Plan validation runs a plan against a real (or ephemeral) environment and asserts on the output. You can check that expected resources will be created, that certain tags are present, that no unexpected destructive changes will occur.
Integration testing actually applies infrastructure and verifies it behaves correctly. This is slow and expensive, so it’s usually reserved for CI on the main branch rather than every pull request.
Compliance scanning checks that resources will be configured according to your security and governance policies before they’re created.
The Pipeline Question#
Infrastructure changes should go through a pipeline, not be applied from an engineer’s laptop. This isn’t just about consistency — it’s about auditability. When something goes wrong, you want to know exactly what was applied, by whom, and when.
A reasonable pipeline:
- Validate and lint on every commit
- Plan on every pull request, with the plan output posted as a comment
- Require approval before applying to production
- Apply in CI, not locally
- Notify on success or failure
The plan-then-apply workflow is particularly important. Engineers reviewing a pull request should see exactly what infrastructure changes will result from merging. Reviewing a diff of configuration files is not the same as reviewing a diff of what will actually change.

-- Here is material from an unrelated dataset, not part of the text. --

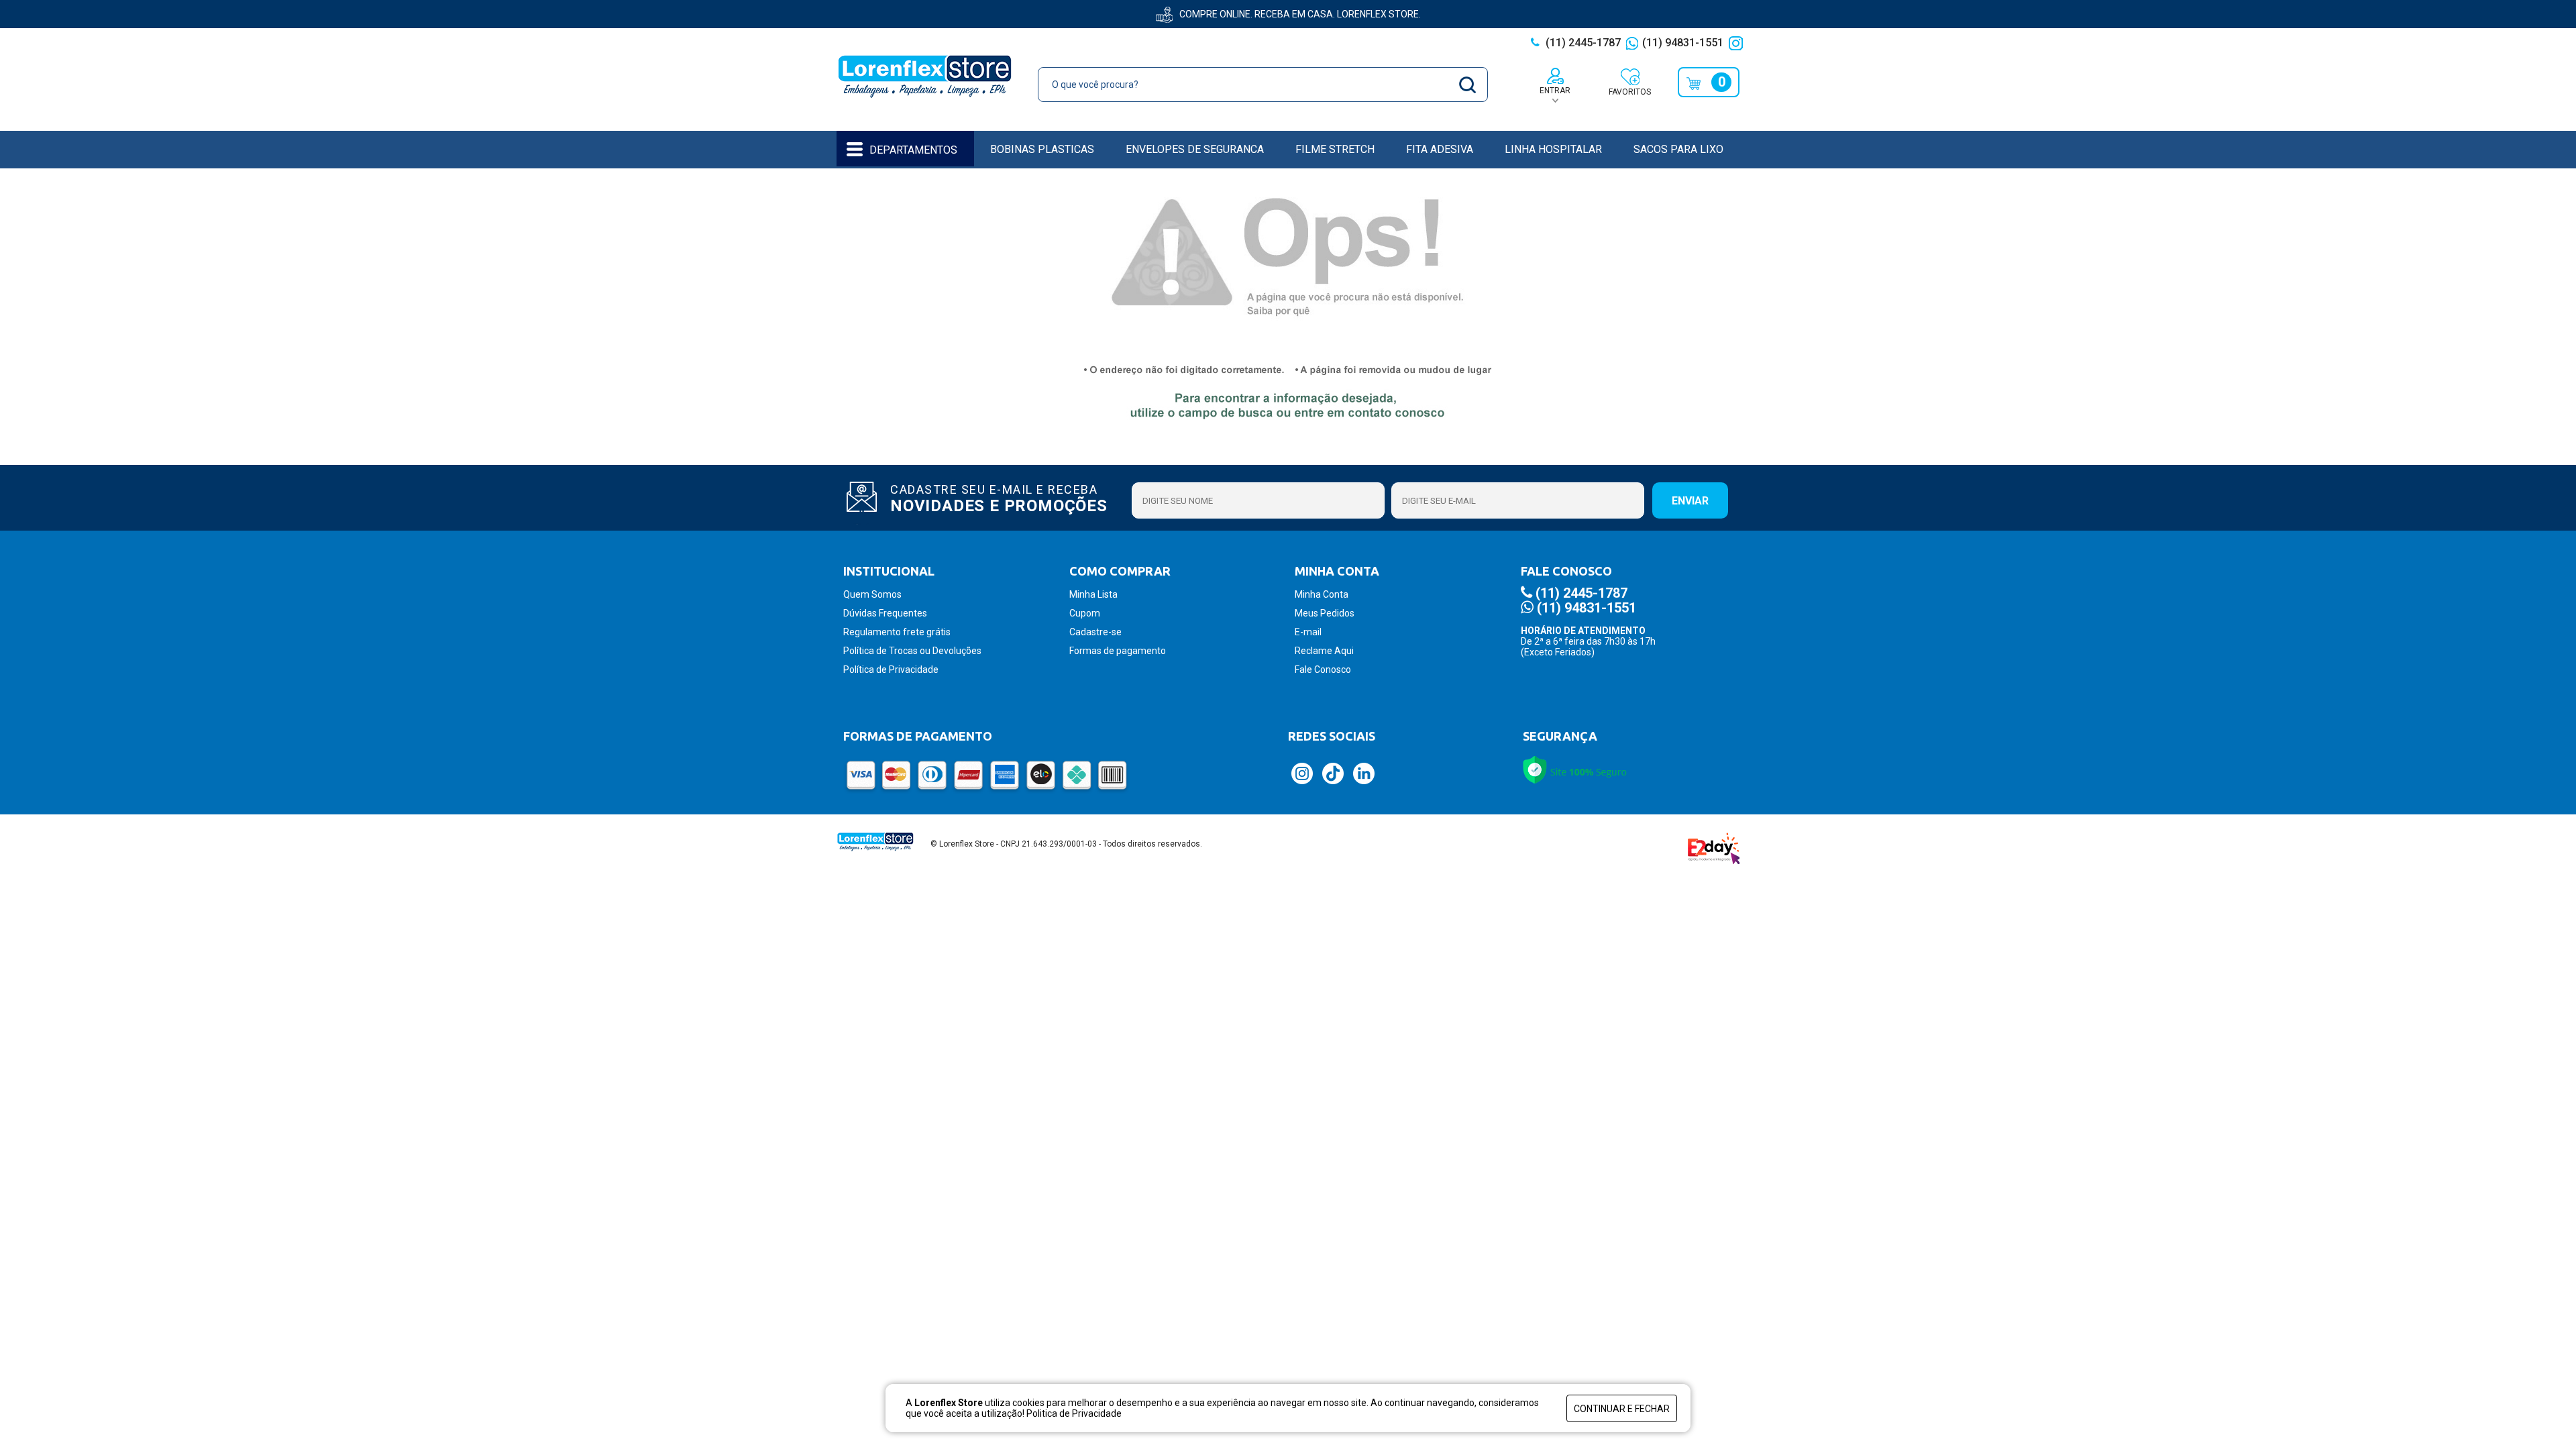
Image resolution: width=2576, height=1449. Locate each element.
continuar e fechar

Organizational Considerations#
As infrastructure codebases grow, ownership becomes a challenge. A few patterns that help:
Separate repositories by blast radius. Core networking and shared services go in one repository, individual application infrastructure in another. Changes to the network shouldn’t require touching the same codebase as changes to a specific service’s database.
Establish conventions early. Naming conventions, tagging requirements, and module structure are much harder to retrofit than to establish from the start. Write them down and enforce them in CI.
Make the safe path the easy path. If following best practices requires significantly more work than ignoring them, they won’t be followed. Invest in tooling and templates that make the right thing the easy thing.
Infrastructure as code is one of those practices that’s worth doing well. Done poorly, it’s overhead. Done well, it becomes the foundation that everything else is built on.